Como testigo directo de la problemática que durante las últimas décadas se ha vivido en tierras vascas, la idea preconcebida con la que llego a Belfast es la de que nos vamos a encontrar con una situación similar a la que llenó de dolor durante tantos años Euskadi.
Pero Peter pronto se encargará de advertirnos que esa idea desaparecerá en cuanto conozcamos los escenarios del conflicto irlandés y nos impregnemos del ambiente que aún hoy se respira en los barrios del extrarradio de la ciudad. Las mismas calles en las que en aquel lejano verano de 1969 estallaron los “troubles” y los mismos barrios en los que sus ciudadanos siguen viviendo protegidos por muros y grandes portones que increíblemente en agosto de 2016 siguen cerrándose cada día al anochecer.
Excepto en estas zonas, Belfast hoy es una ciudad viva, abierta, que intenta dejar su negro pasado atrás y donde la mayoría de sus 270.000 habitantes han decidido avanzar juntos.
Ese es el mensaje que antes que nada quiere transmitirnos Peter y, por eso, la primera parada que hacemos en nuestro trayecto es frente a unos de los lugares que más ha servido de revulsivo en los últimos tiempos a esta ciudad. El imponente pabellón de la Experiencia Titanic que desde hace algo más de cuatro años se ha convertido en el epicentro del nuevo Belfast que intenta atraer la atención del turismo.

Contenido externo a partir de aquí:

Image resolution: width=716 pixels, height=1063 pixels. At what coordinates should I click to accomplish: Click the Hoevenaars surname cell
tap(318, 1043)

Hoy no entraremos pero la vista del pabellón y la historia que lo rodea bien vale esta parada. Muy cerca de donde un día vio la luz el legendario transatlántico y su hermano el Olympic, permanece atracado el Nomadic, testigo de aquellos días de gloria, fue uno de los barcos que sirvieron para transportar a los pasajeros del fatídico viaje desde el muelle al Titanic y posteriormente, entre otras actividades, fue utilizado para el transporte de tropas, participando en escenarios tan legendarios como el Desembarco de Normandía.
Al fondo de donde se construyeron un día aquellos majestuosos ingenios flotantes, se alzan los pabellones donde hoy se ruedan míticas series cinematográficas como “Juego de tronos”. La decadencia de la industria naval, que en el pasado fue una importante fuente de riqueza para estas tierras, ha dado paso a la magia de la industria cinematográfica.

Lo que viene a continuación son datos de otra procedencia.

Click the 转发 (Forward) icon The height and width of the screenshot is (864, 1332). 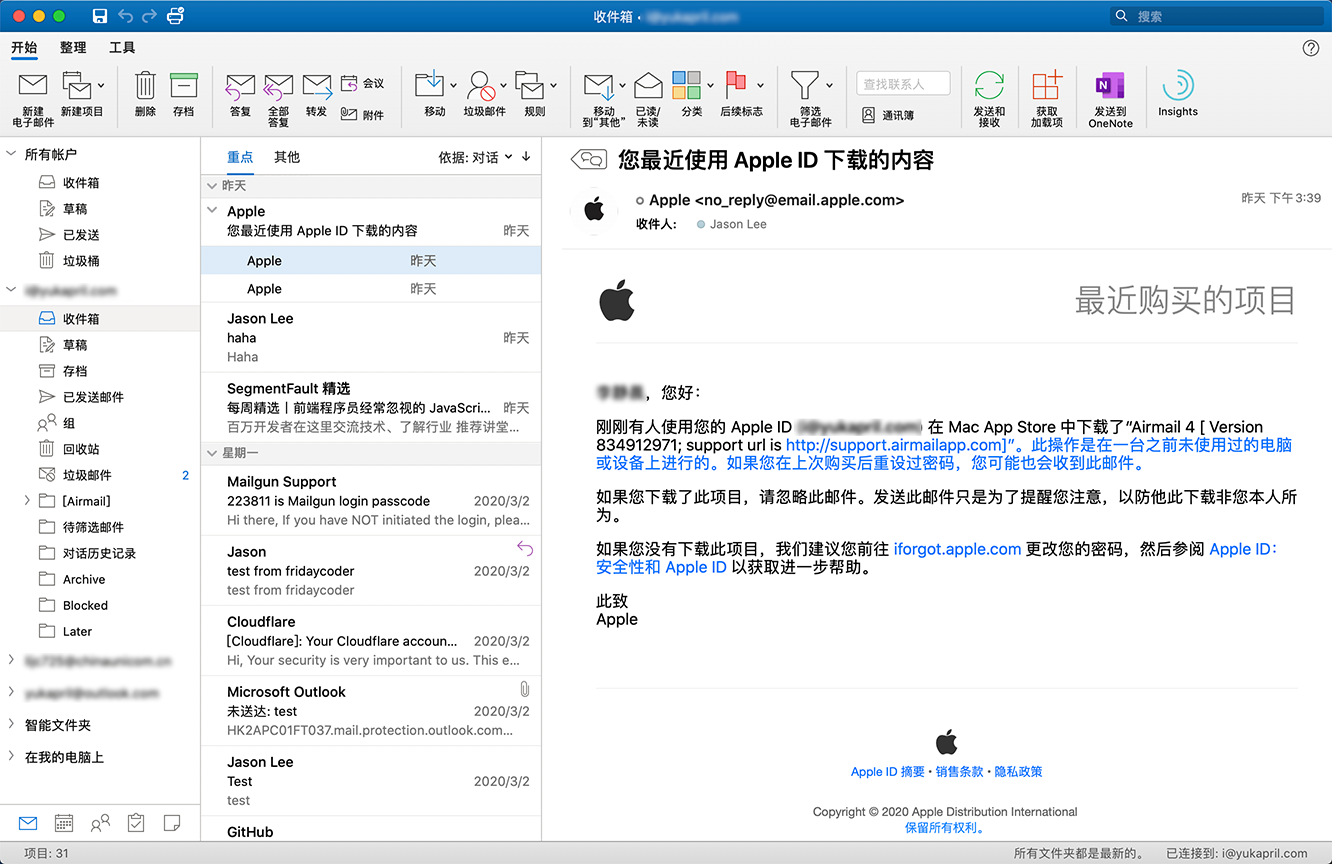click(x=316, y=88)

Cuando reanudamos nuestro camino bajo la fina y persistente lluvia irlandesa que nos recuerda tanto al txirimiri vasco, Peter nos va poniendo en antecedentes sobre los sucesos que llevaron a una ruptura total entre dos comunidades que, hasta entonces, no sin tensiones, habían convivido de una manera razonable.
La situación de la comunidad católica de origen irlandés que quedó en la zona británica, después de que el resto de la isla consiguiera su independencia, siempre fue de franca discriminación y la legislación en los años sesenta seguía perjudicándoles en materias como el empleo, la vivienda o el derecho al voto. Fue durante una marcha en Derry a finales de 1968 cuando se produjeron los primeros incidentes graves al ser reprimida violentamente por las autoridades locales. A partir de ahí y hasta el verano de 1969, los enfrentamientos entre miembros de organizaciones católicas y protestantes se sucedieron esporádicamente.

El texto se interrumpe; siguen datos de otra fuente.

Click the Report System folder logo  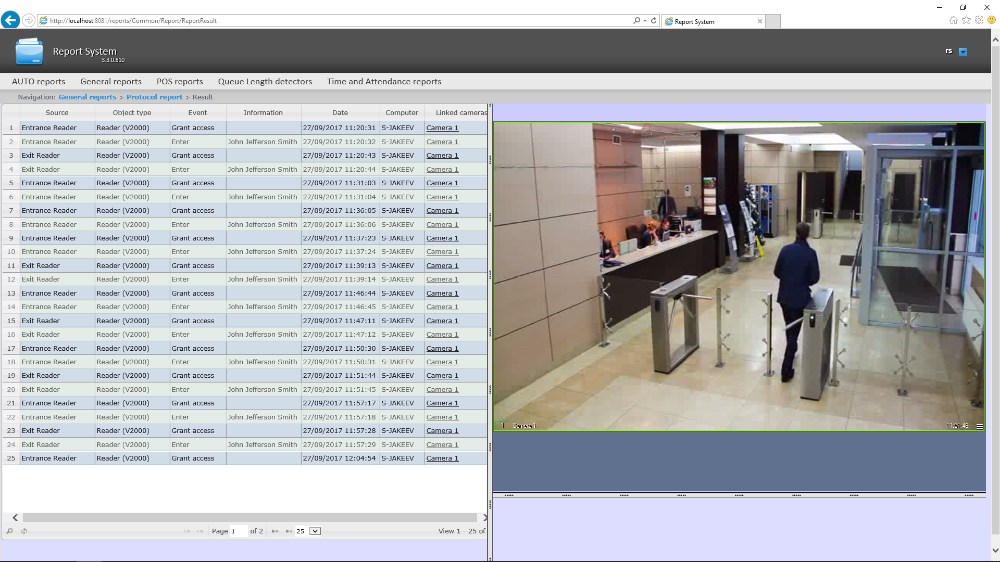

El 2 de agosto de 1969, con la celebración de los desfiles orangistas que todos los años celebran los protestantes en recuerdo y homenaje a Guillermo III, su “Rey Billy”, Príncipe de Orange y Rey de Inglaterra e Irlanda desde el 13 de febrero de 1689 y Escocia desde el 11 de abril de 1689 hasta su muerte en 1702, todo se agravó cuando una muchedumbre de protestantes intentó entrar en el área de las viviendas católicas en un barrio de Belfast, provocando importantes disturbios.
La tensión siguió en ascenso y la situación fue imparable. En Derry, entre el 12 y el 15 de agosto, estalló una auténtica batalla campal conocida como la batalla de Bogside en la que la policía se enfrentó duramente con los católicos mayoritarios en esa zona.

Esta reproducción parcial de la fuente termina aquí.